== The records
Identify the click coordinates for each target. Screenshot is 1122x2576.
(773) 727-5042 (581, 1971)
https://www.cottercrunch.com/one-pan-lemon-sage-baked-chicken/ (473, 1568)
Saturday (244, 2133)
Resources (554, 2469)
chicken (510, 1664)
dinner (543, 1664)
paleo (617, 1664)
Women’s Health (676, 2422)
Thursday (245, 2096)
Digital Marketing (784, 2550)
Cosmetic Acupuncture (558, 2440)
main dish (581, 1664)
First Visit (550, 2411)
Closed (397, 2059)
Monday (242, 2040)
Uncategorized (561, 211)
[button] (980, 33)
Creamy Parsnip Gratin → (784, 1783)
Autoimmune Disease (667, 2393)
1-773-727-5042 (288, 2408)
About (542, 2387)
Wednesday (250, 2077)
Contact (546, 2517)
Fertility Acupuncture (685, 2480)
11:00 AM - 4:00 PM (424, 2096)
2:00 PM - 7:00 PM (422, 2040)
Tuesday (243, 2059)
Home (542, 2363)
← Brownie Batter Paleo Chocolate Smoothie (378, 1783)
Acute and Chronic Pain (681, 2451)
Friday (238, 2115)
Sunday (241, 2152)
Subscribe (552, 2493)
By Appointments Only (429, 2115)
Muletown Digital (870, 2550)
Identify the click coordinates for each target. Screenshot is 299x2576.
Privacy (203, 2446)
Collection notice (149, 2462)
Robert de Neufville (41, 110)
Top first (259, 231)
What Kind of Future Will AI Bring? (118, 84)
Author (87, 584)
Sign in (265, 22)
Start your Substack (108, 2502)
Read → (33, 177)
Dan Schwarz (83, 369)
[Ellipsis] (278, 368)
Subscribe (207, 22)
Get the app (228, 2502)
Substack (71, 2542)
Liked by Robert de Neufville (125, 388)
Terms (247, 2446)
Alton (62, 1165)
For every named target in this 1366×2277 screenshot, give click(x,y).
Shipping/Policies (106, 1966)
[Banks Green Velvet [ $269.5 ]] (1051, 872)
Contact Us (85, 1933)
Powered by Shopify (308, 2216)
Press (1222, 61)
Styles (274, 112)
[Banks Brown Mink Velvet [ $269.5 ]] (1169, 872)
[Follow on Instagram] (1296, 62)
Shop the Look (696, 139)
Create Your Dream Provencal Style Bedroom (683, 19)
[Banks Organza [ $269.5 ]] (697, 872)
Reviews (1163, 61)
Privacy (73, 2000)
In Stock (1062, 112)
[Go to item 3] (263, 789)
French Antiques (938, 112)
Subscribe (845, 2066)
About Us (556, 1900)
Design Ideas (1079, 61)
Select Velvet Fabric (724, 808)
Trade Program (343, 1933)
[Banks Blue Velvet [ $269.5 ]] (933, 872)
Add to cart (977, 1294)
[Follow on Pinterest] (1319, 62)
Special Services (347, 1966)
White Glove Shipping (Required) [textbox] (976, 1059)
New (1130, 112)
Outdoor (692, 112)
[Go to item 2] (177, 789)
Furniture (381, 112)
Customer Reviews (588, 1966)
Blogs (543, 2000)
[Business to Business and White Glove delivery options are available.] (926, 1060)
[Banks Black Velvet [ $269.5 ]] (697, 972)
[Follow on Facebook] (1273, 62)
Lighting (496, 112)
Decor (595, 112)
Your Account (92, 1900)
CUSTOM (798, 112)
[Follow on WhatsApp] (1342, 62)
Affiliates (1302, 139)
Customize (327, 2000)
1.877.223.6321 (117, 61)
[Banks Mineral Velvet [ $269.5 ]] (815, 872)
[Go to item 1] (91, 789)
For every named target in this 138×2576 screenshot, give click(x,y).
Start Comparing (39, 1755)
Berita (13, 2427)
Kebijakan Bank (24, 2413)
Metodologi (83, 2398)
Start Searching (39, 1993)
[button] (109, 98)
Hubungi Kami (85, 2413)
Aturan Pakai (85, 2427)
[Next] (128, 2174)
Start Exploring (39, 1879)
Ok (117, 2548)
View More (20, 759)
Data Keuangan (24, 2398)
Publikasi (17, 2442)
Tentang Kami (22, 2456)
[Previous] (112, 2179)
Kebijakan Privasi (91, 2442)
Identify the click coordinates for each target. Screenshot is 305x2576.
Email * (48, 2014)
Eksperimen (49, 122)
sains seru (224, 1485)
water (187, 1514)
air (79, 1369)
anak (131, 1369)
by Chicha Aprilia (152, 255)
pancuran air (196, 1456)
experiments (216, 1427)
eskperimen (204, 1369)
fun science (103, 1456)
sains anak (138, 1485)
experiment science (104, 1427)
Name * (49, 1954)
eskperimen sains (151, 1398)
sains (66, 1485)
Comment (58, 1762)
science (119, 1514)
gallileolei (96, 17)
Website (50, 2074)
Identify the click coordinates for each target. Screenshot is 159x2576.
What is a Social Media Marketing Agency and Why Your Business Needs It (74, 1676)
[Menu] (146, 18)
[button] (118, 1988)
====
Task statement = Output the lines above exactly, but only those between the line holding "Customer Reviews (588, 1966)" and the line holding "Metodologi (83, 2398)", inclusive.

Finished task =
Customer Reviews (588, 1966)
Blogs (543, 2000)
[Business to Business and White Glove delivery options are available.] (926, 1060)
[Banks Black Velvet [ $269.5 ]] (697, 972)
[Follow on Facebook] (1273, 62)
Lighting (496, 112)
Decor (595, 112)
Your Account (92, 1900)
CUSTOM (798, 112)
[Follow on WhatsApp] (1342, 62)
Affiliates (1302, 139)
Customize (327, 2000)
1.877.223.6321 (117, 61)
[Banks Mineral Velvet [ $269.5 ]] (815, 872)
[Go to item 1] (91, 789)
For every named target in this 138×2576 screenshot, give click(x,y).
Start Comparing (39, 1755)
Berita (13, 2427)
Kebijakan Bank (24, 2413)
Metodologi (83, 2398)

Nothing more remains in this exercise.